| Your tasks |
a: In the chargebacks thread, what share of total transactions resulting in chargebacks can lead credit card companies to refuse to let a business process payments?
b: Reproduce the stretch of the chargebacks thread from "Chargebacks can kill" through "wrong with this.".

| Page text |
=======

Chargebacks can kill crowdfunded businesses - vonnik
http://blog.airbriteinc.com/post/68281049873/chargebacks-kill-crowdfunded-businesses-you-can-avoid
Chargebacks are basically refunds. But they happen before you ship. Early-stage hardware makers and product design firms usually get hit during their manufacturing lag. If more than 1% of your total transactions result in chargebacks, credit card companies can refuse to let you process payments with their cards. And that&#x27;s game over.
======
us0r
So much wrong with this.

"Chargebacks are basically refunds. But they happen before you ship. "

No they can happen at anytime (including past the 120 day point even though
that is supposed to be the cutoff time).

"Credit card companies generally cap the amount of chargebacks at 1-2 percent
of a company’s total transactions."

No Visa and MC set this and it comes with an AND clause. So you if you sell
100 of something and 1 person charges back - you are not going into a
monitoring program.

"If your chargebacks exceed that, they limit your ability to process payments
from their cards. Which means you won’t be able to sell online"

Also not true. Even if you have a TMF you can still find banks who will
process for you (assuming you are actually a legit company).

"you don’t have to worry about chargebacks shutting you down."

You always have to worry about chargebacks.

"lets you do take orders and avoid chargebacks"

Like any other merchant account? You have nothing special which “avoids”
chargebacks.

"There are two other solutions, both of them flawed. "

No. Several solutions to the problem. One option is a $0 auth to the card then
try to bill when you are ready to ship. Any merchant account will support
this.

"you can take all the payment and order information you need, sidestep
chargebacks"

Nothing "sidesteps" chargebacks.

=======

| Entries provided |

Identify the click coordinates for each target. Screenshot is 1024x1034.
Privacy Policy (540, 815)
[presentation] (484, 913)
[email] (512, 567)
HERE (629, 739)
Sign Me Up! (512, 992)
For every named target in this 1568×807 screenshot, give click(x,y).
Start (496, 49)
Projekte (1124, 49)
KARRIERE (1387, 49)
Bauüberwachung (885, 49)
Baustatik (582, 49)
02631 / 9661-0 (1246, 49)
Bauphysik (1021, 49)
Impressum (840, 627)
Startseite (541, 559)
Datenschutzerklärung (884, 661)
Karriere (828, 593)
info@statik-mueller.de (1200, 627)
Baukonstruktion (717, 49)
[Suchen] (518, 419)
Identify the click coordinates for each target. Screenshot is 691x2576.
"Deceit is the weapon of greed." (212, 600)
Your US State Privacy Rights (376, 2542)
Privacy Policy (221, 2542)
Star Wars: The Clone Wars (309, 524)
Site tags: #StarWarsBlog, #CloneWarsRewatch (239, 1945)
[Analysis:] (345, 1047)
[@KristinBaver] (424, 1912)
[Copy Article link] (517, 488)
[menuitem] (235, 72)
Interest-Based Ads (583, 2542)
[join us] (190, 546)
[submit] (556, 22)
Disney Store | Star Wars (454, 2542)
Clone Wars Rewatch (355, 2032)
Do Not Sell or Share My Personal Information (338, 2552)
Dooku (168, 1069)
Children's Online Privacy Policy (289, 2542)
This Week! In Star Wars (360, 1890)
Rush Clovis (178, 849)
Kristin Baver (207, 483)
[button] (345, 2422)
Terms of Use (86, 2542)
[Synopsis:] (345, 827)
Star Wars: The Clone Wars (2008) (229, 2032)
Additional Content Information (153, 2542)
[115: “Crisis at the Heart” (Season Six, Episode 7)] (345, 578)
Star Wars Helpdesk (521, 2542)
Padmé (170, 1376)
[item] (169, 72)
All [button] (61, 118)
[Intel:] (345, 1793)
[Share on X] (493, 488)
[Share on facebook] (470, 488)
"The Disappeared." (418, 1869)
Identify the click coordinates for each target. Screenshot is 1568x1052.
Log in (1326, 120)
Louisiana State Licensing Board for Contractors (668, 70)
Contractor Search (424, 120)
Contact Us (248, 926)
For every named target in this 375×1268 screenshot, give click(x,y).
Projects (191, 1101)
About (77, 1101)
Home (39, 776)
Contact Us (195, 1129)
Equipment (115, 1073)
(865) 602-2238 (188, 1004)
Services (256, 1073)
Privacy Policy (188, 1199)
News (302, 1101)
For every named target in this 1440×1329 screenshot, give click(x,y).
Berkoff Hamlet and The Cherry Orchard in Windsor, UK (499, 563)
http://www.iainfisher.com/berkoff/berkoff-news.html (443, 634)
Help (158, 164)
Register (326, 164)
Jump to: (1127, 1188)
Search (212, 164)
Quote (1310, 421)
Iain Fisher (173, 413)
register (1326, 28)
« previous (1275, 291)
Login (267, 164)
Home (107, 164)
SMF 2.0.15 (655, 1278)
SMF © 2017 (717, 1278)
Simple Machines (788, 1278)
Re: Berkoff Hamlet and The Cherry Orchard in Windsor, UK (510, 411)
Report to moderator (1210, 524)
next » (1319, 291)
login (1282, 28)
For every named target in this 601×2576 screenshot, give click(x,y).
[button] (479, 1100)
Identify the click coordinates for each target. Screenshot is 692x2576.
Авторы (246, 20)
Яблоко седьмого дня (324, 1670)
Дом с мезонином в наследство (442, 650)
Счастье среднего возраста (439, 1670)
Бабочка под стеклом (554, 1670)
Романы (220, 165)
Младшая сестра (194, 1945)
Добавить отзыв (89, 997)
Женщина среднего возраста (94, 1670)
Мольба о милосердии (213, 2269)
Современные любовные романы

=======

| Responses for each task |
a: More than 1%.

b:
Chargebacks can kill crowdfunded businesses - vonnik
http://blog.airbriteinc.com/post/68281049873/chargebacks-kill-crowdfunded-businesses-you-can-avoid
Chargebacks are basically refunds. But they happen before you ship. Early-stage hardware makers and product design firms usually get hit during their manufacturing lag. If more than 1% of your total transactions result in chargebacks, credit card companies can refuse to let you process payments with their cards. And that&#x27;s game over.
======
us0r
So much wrong with this.